# [Task description]
Below are the records; print them again exactly and omit the pictures.

*** Opening Records provided ***

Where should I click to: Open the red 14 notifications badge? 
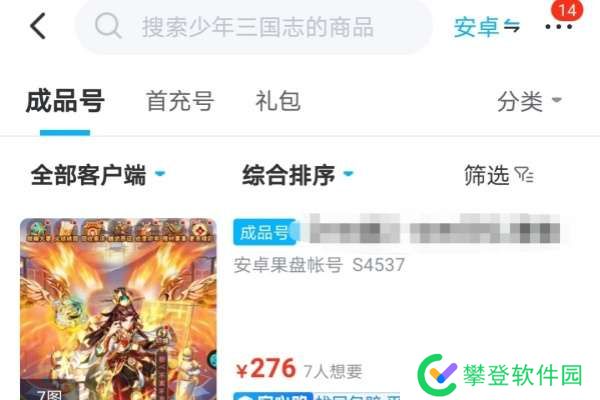[567, 10]
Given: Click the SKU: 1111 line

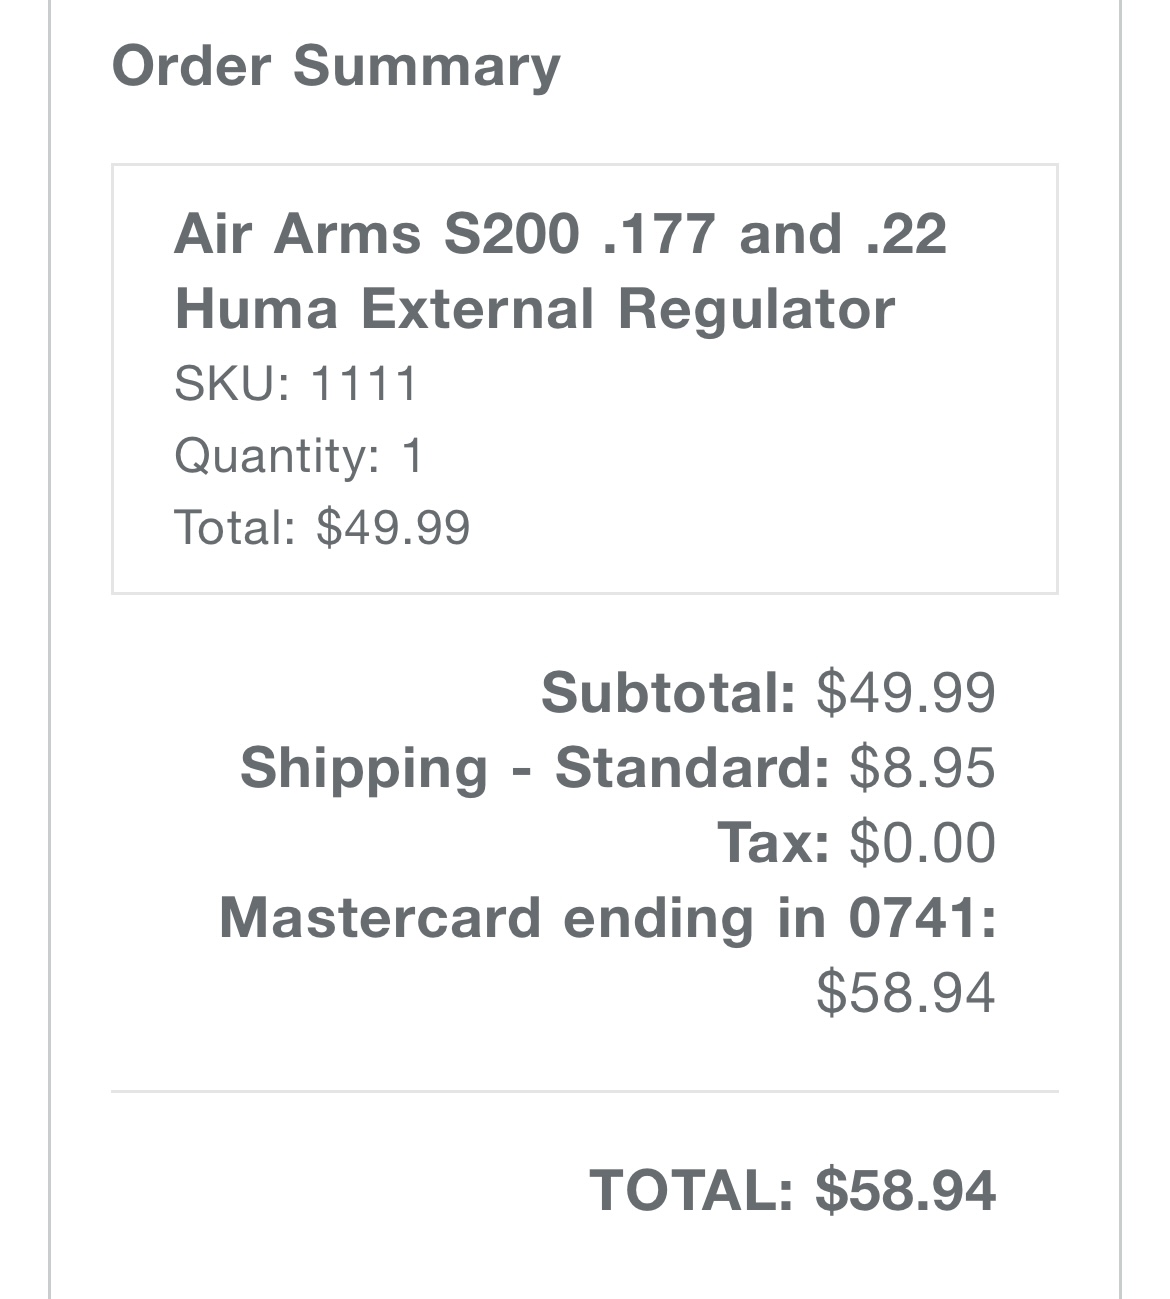Looking at the screenshot, I should click(296, 383).
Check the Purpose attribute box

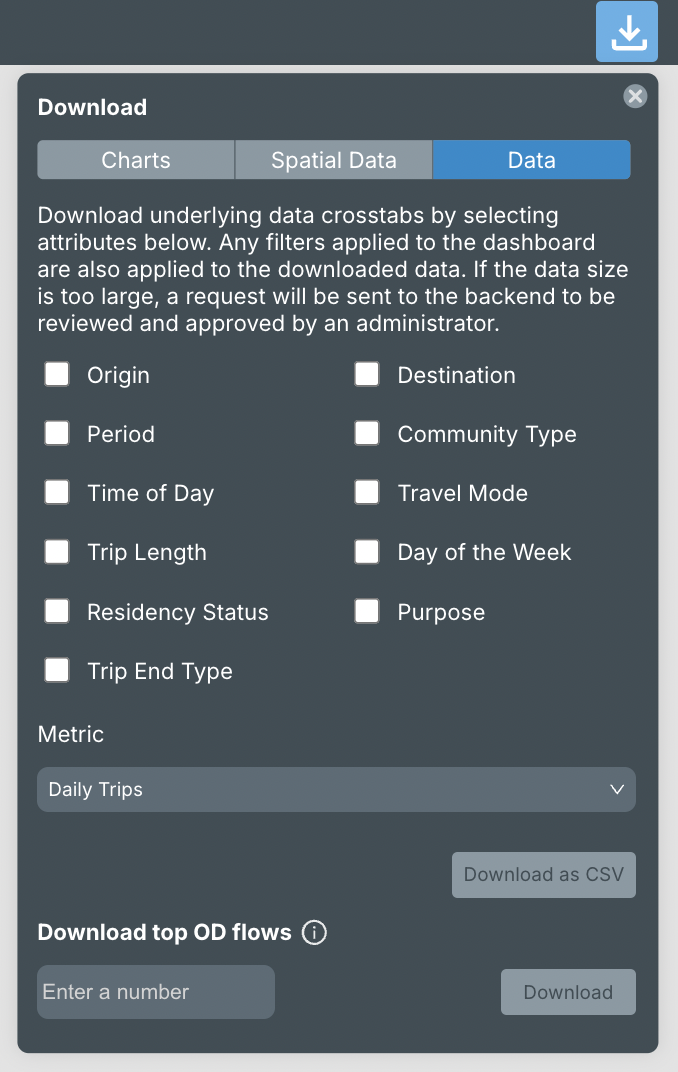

*** Closing Records provided ***

# [Solved exercise]
Where should I click to: Open the red 14 notifications badge? 
[567, 10]
Given: Click the SKU: 1111 line

Looking at the screenshot, I should click(296, 383).
Check the Purpose attribute box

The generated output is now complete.